パー券問題→安倍派外しで「政治大荒れ」の日本だが…株価への影響は【経済の専門家が解説】
連日多くのメディアで報道されている「政治資金パーティ券問題」。検察は過去の大スキャンダル並みの捜査体制を取り、また岸田首相は、組織的に裏金を作っていたとみられる「安倍派」を相次いで閣僚から外し、交代させる方針を決めました。このようななか、急激な政策転換による日本経済や株価への影響はあるのでしょうか。株式会社武者リサーチ代表の武者陵司氏が解説します。

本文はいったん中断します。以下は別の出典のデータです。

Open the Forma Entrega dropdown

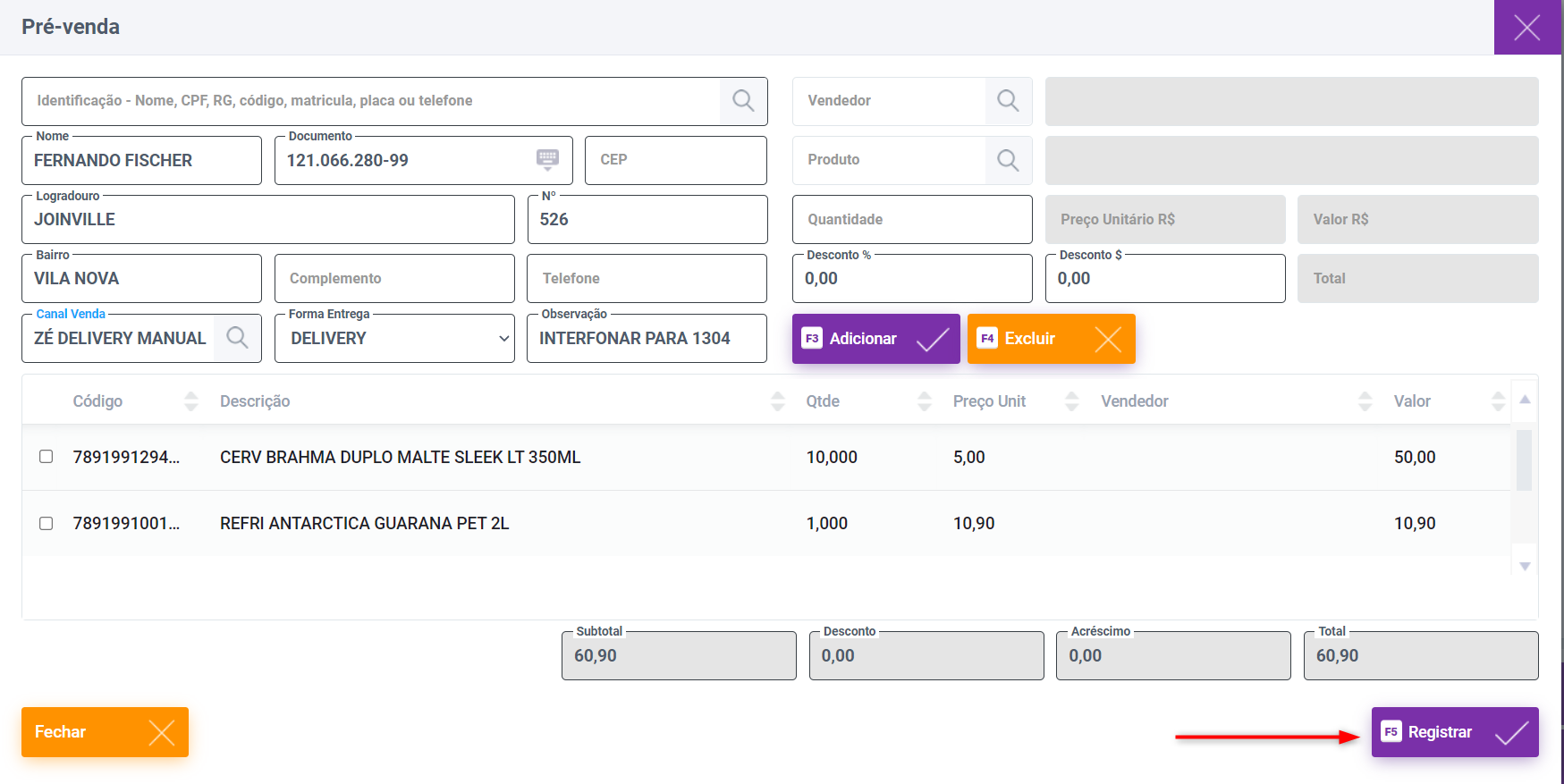(x=394, y=338)
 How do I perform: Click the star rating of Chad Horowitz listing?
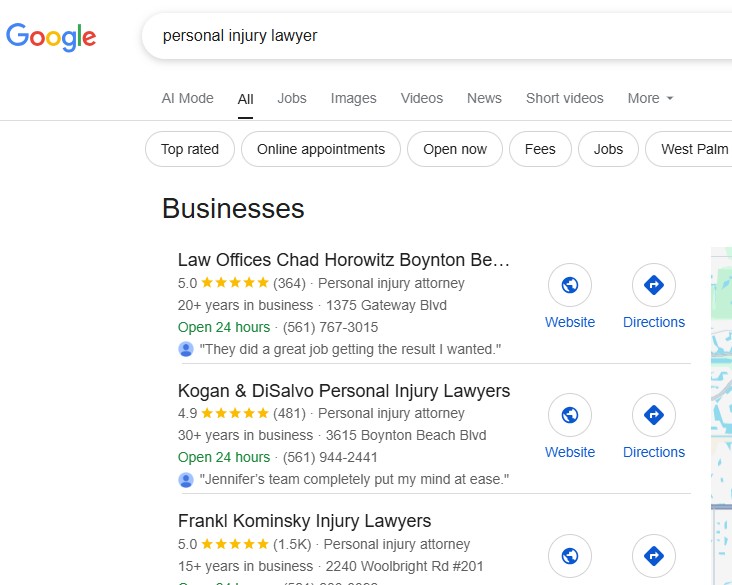pos(235,283)
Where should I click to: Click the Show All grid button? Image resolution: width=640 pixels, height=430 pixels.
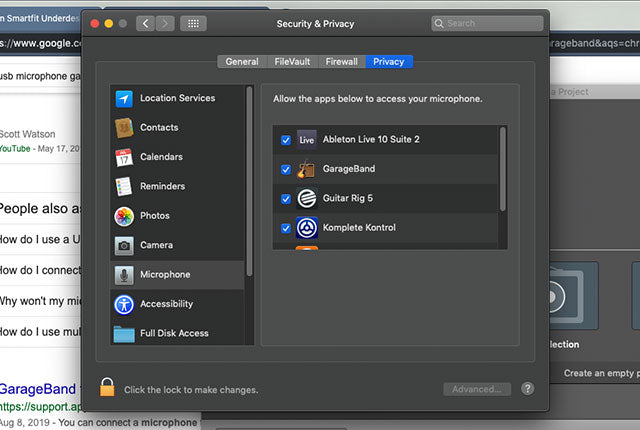(193, 23)
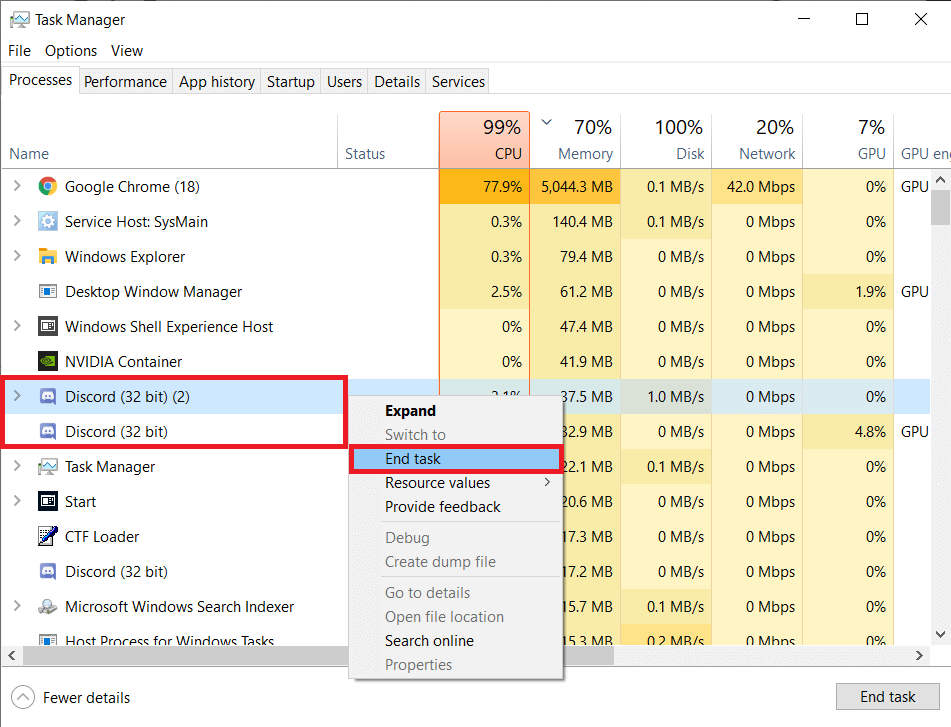Select the Google Chrome process icon
The image size is (951, 727).
[x=47, y=186]
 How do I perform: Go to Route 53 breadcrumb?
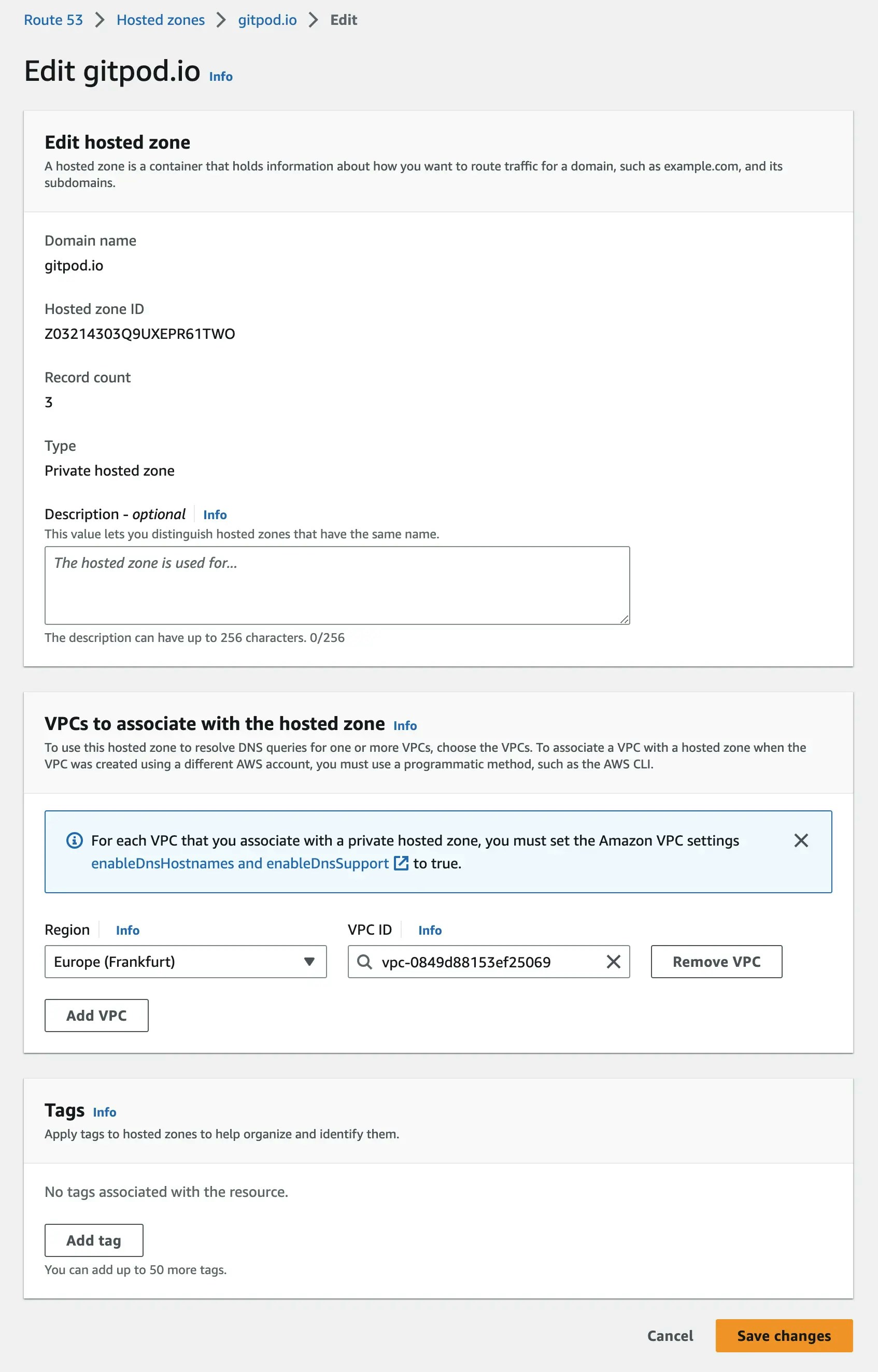[x=53, y=20]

「パー券問題」を受けて“安倍派外し”…アベノミクスの展開は
米国で12月13日NYダウが史上最高値を更新するなか、突如日本で政変が起きた。パーティ券販売収入のキックバックが政治資金として収支報告書に記載されていなかった。 金額は安倍派合計で5年間数億円という少額、脱税容疑としては少額すぎる。また贈収賄、選挙買収等悪質なものではない。裏金には違いないが犯罪として立件に値するか微妙である。また安倍派以外にも政治資金不記載は蔓延しているとも噂されている。検察は捜査員50人投入という過去の大スキャンダル並みの捜査体制を取っている。 事実関係がいまだ確定していないなかで、岸田首相は安倍派の閣僚、副大臣、自民党執行部を軒並み更迭、安部派外しに舵を切った。最大派閥安倍派の更迭はいままでの政策論争の中枢にいた安倍派つぶしと見られても仕方がない。その背景に安倍元首相が執拗に批判してきた財務省の反撃があるとも、噂されている。 この政変が政策の転換、岸田氏が基本的に継承してきたアベノミクスの修正に結び付くのか、が問われる。 アベノミクスは大胆な金融政策、機動的な財政政策、民間投資を喚起する成長戦略の3本柱であるが、この第1の矢、第2の矢に変化が出てくるかもしれない、デフレ脱却、成長軌道回復が確かになったあとでの修正であればいいが、性急な政策転換の可能性が出てきたとすればそれは要注意、株価にもネガティブかもしれない。 「積極財政」から「財政規律重視」への転換はあるか 想定されるもっとも大きな変化は財政政策であろう。亡き安倍氏の遺志を継いで積極財政論の先鋒を担ったのは安倍派の萩生田政調会長、世耕自民党参院幹事長等であった。防衛予算をGDP比2%に押し上げるにあたっての財源として国債発行か、増税か大きく見解が分かれた。 24年度の与党税制改正大綱には防衛費増額に伴う増税は明記されない見通しであるが、次年度以降、財政規律が巻き返す可能性が高まった。アベノミクスから財政規律・増税路線への転換が起こるとすれば、それは日本経済と株式にとって一大懸念要因となる。